Outward Bound: Europeans




The sequence of events that brought European explorers into the waters around Australia is straightforward.

The Portuguese found their way around Africa, reached India, consolidated their control of the trade routes in the Indian Ocean and turned their attention further east. After seizing Malacca, their envoys reached China and the Moluccas. The Portuguese seaborne empire reigned supreme in their eastern hemisphere for a while. But did they reach Australia's east coast?

After Columbus set things in motion, the Spanish sailed west across the Atlantic. They investigated the West Indies and moved on to conquer Mexico, Central America and Peru, establishing Spanish dominance of the western hemisphere as defined by the Treaty of Tordesillas.

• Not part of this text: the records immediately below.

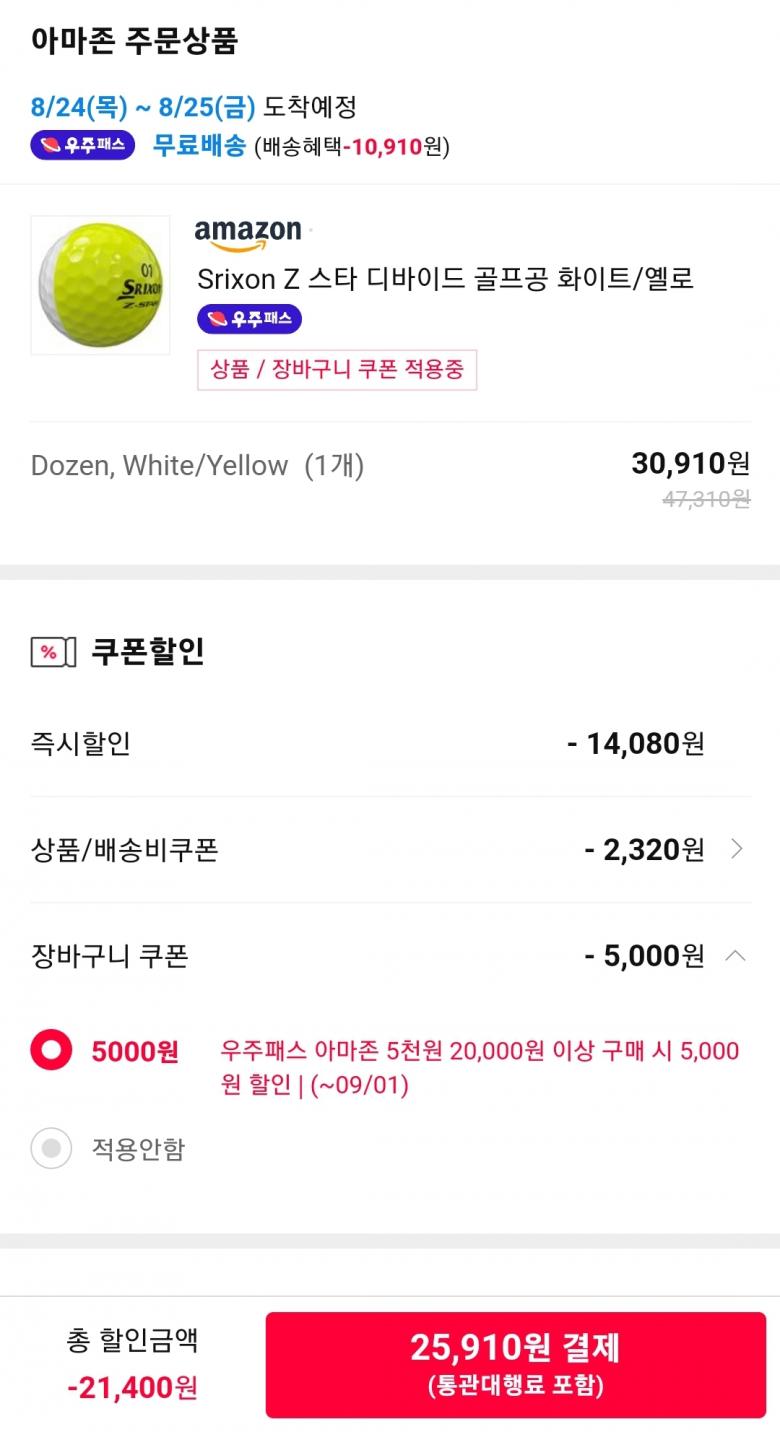Tap the 장바구니 쿠폰 row label
Viewport: 780px width, 1432px height.
(x=110, y=956)
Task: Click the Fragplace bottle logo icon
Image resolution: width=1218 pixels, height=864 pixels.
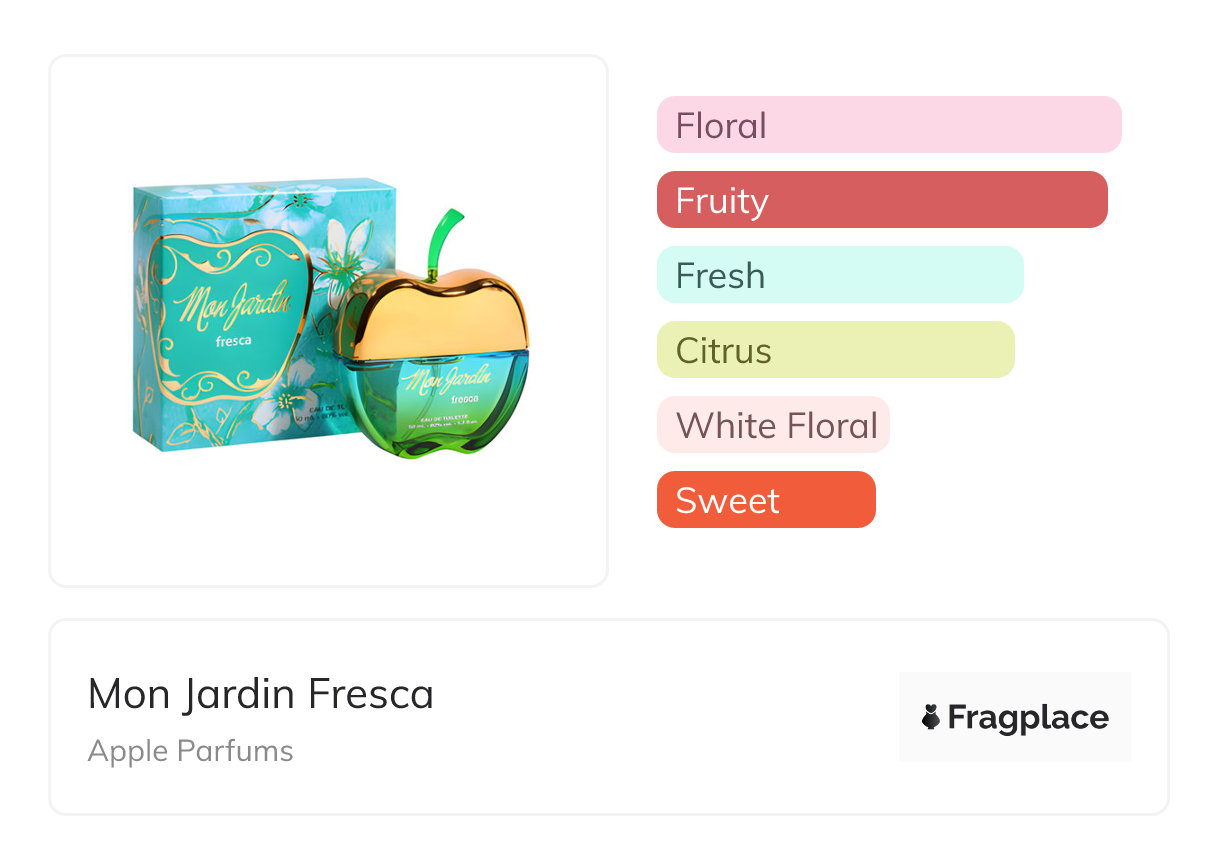Action: (x=931, y=717)
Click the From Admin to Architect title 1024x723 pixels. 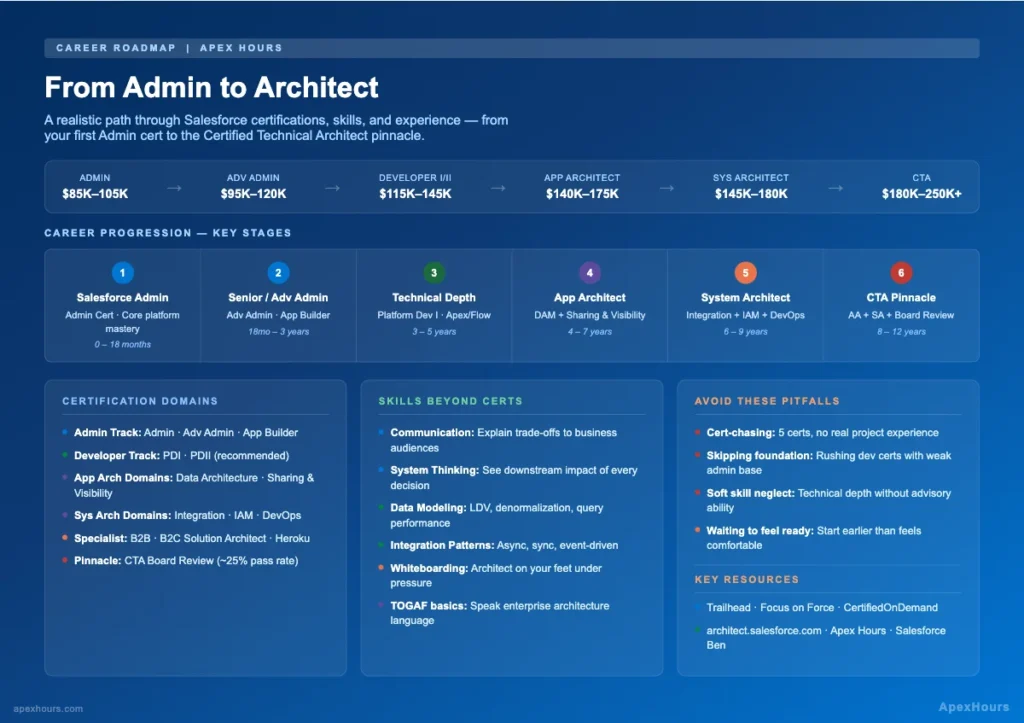tap(211, 87)
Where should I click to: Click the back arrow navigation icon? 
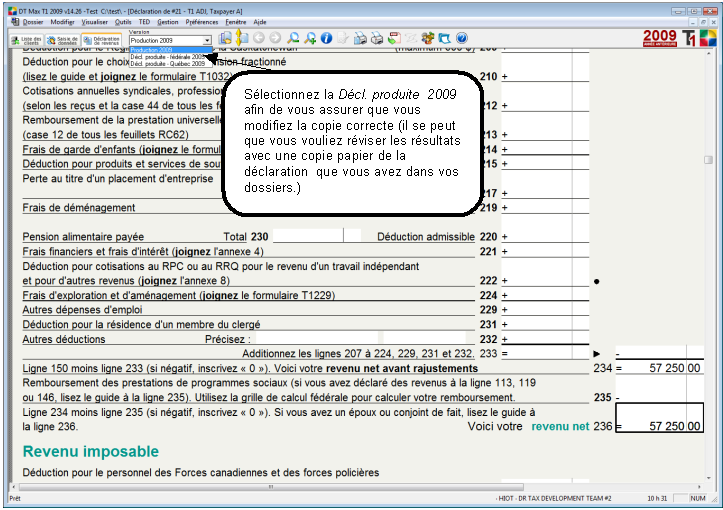click(259, 39)
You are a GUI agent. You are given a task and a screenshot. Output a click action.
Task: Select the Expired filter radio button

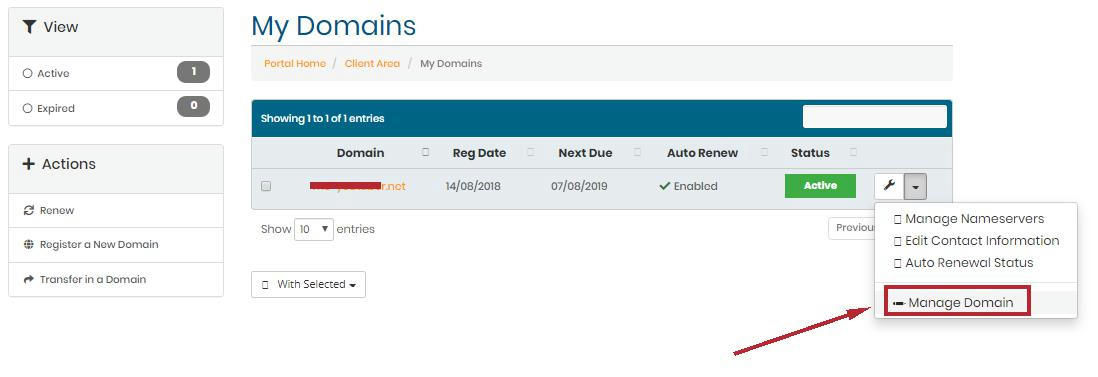coord(27,109)
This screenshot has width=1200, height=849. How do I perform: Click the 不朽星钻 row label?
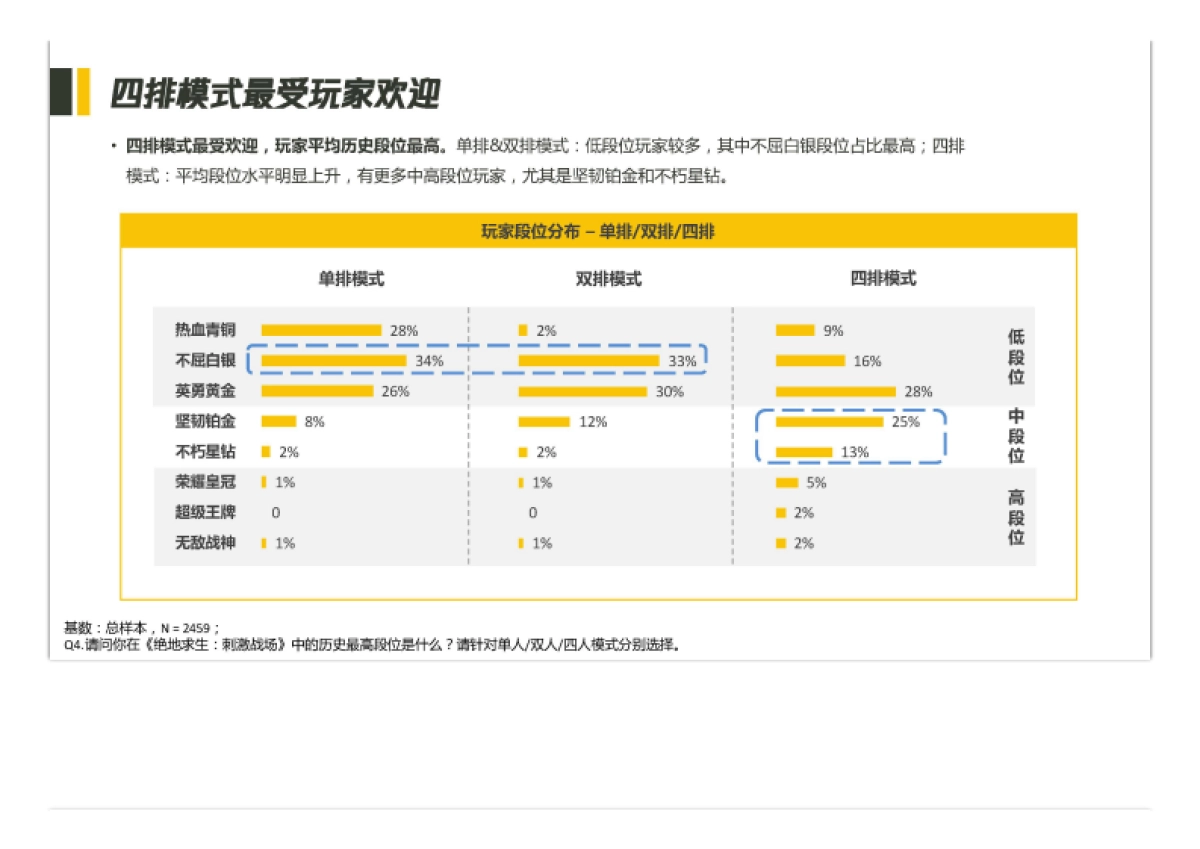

A question mark over which hemisphere included the Spice Islands saw Magellan sail around South America and across the Pacific on what became the first circumnavigation. 

Subsequent expeditions established a Spanish presence in the Spice Islands and the Philippines. That, in turn, opened up the China trade to Spanish interests. Gold and silver mines in the New World gave Spain the only currency the Celestial Empire would accept.

Spanish galleons tracking across the Pacific were lucrative targets for English, French and Dutch raiders who were pirates, privateers or buccaneers, depending on the observer's point of view. 

The routes the Manila galleons followed meant the raiders' attention tended to focus on the Central Pacific rather than areas to the north and south.

Dutch merchants followed the Portuguese route around Africa. They combined to form the V.O.C. (Vereenigde Oost-Indische Compagnie), wrested control of the spice trade from the Portuguese, and reduced the Portuguese hemisphere to a handful of isolated enclaves in less desirable or relatively insignificant locations. 

English and French interests followed the Dutch but focussed on India rather than Indonesia until their attention turned to the South Pacific in the second half of the eighteenth century.